Differential Diagnosis

The differential diagnosis of PUK is broad and includes other inflammatory conditions (e.g., Mooren ulcer, rheumatoid furrow) as well as degenerative conditions (e.g., Terrien marginal degeneration, senile furrow degeneration, pellucid marginal degeneration). Infectious or neoplastic etiologies (e.g., corneal ulcer, carcinoma in situ) are also in the differential.

Management

The primary goals in the treatment of PUK are to minimize inflammation, prevent superinfection, promote healing of the ulcer, and prevent perforation.

Medical Therapy

Ocular

Preservative-free artificial tears and ointments and closure of puncta with plugs or cautery are used to treat associated dry eye symptoms and promote epithelialization of the ulcer.
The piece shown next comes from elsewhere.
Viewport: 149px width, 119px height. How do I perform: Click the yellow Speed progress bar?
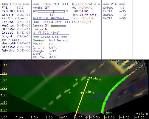click(58, 26)
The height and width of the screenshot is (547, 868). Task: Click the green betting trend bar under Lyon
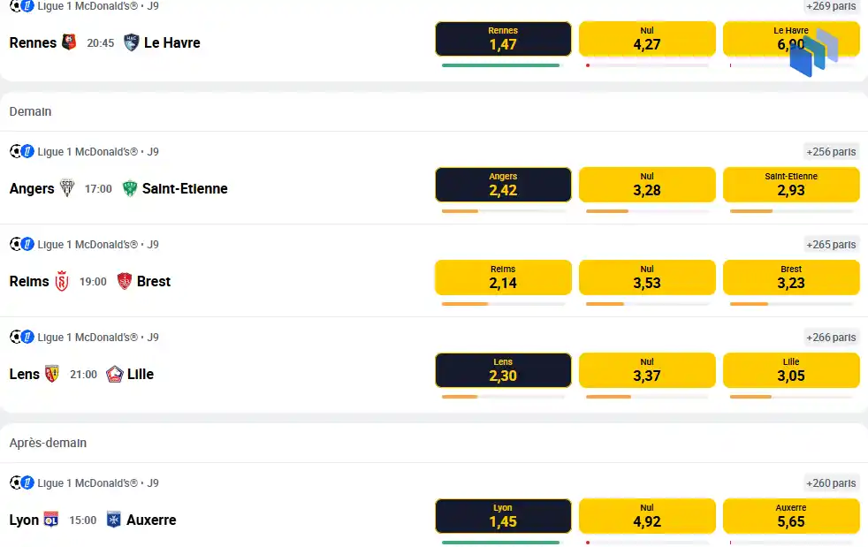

Topical cyclosporine may be employed to decrease inflammation. Oral doxycycline may be used due to its anti-collagenase activity, along with Vitamin C to help promote collagen rebuilding. Topical corticosteroids should be used with extreme caution, given the possibility of accelerating keratolysis. The use of topical medroxyprogesterone and topical N-acetylcysteine has also been described.

Cyanoacrylate adhesive may be applied to the ulcer bed to limit ulceration in cases of impending perforation. This may also prevent influx of white blood cells from the tear film.

Topical antibiotics are used to prevent or treat bacterial superinfection.

Systemic

Systemic immunosuppression is often required to control ocular inflammation. Initial treatment is typically with steroids in the form of prednisone (1 mg/kg/day) or methylprednisolone (1 g/day x 3 days). Steroid-sparing agents are indicated in cases of impending perforation, disease uncontrolled with steroids, or in patients with associated rheumatoid arthritis, as these patients are at increased risk for vascular events. These steroid-sparing agents include antimetabolites (e.g., methotrexate, azathioprine, mycophenolate mofetil), T cell inhibitors (e.g., cyclosporine, tacrolimus), alkylating agents (e.g., cyclospophosphamide, chlorambucil), and biologic agents (e.g., infliximab, rituximab).

Medical Follow-Up

Medications and dosages are adjusted based on the level of clinical response. Systemic medications may be managed in collaboration with a rheumatologist or other medical specialist.

Surgery

Corneal perforation or excessive corneal thinning with impending perforation are indications for surgical intervention. Surgical options include lamellar, penetrating, or crescentric keratoplasty (Figure 2), as well as possible corneoscleral keratoplasty with a partial-thickness scleral resection in cases of scleral melting.

Figure 2. Post-operative appearance of a PUK melt surgically managed with crescentric keratoplasty, conjunctival resection, and amniotic membrane placement. Image by Adam Gerstenblith, edited by Brad Feldman Surgery by A. Gerstenblith and B Feldman

Resection or recession of the conjunctiva adjacent to the area of peripheral ulcerative keratitis may also be performed to limit inflammation originating from the conjunctiva.

Surgical Follow-Up

Patients should be monitored closely after surgery for recurrence of disease as well as infection or rejection of the graft.

Complications

Complications include infection and perforation of the ulcer.

Prognosis

Visual prognosis is related to the severity of disease. Patients with associated systemic disease have an increased mortality rate from vascular events.

Additional Resources

References

  1. Mortality rate in rheumatoid arthritis patients developing necrotizing scleritis or peripheral ulcerative keratitis. Effects of systemic immunosuppression. Foster CS, Forstot SL, Wilson LA. Ophthalmology. 1984 Oct;91(10):1253-63.
  2. Twenty-five-year panorama of corneal immunology: emerging concepts in the immunopathogenesis of microbial keratitis, peripheral ulcerative keratitis, and corneal transplant rejection. Dana MR, Qian Y, Hamrah P. Cornea. 2000 Sep;19(5):625-43
  3. The taming of the shrew? The immunology of corneal transplantation. Plever U, Schlickeiser S. Acta Ophthalmol. 2009 Aug;87(5):488-97.
  4. A rare case of peripheral ulcerative keratitis in temporal arteritis. Papathanassiou M, Elezoglu A, Nikita E, Theodossiadis PG, Vergados I. Eur J Ophthalmol. 2009 Sep – Oct;19(5):866-9.
  5. Visual outcome and corneal topography after eccentric "shaped" corneal grafts. Parmar P, Salman A, Jesudasan CA. Cornea. 2009 May;28(4):379-84.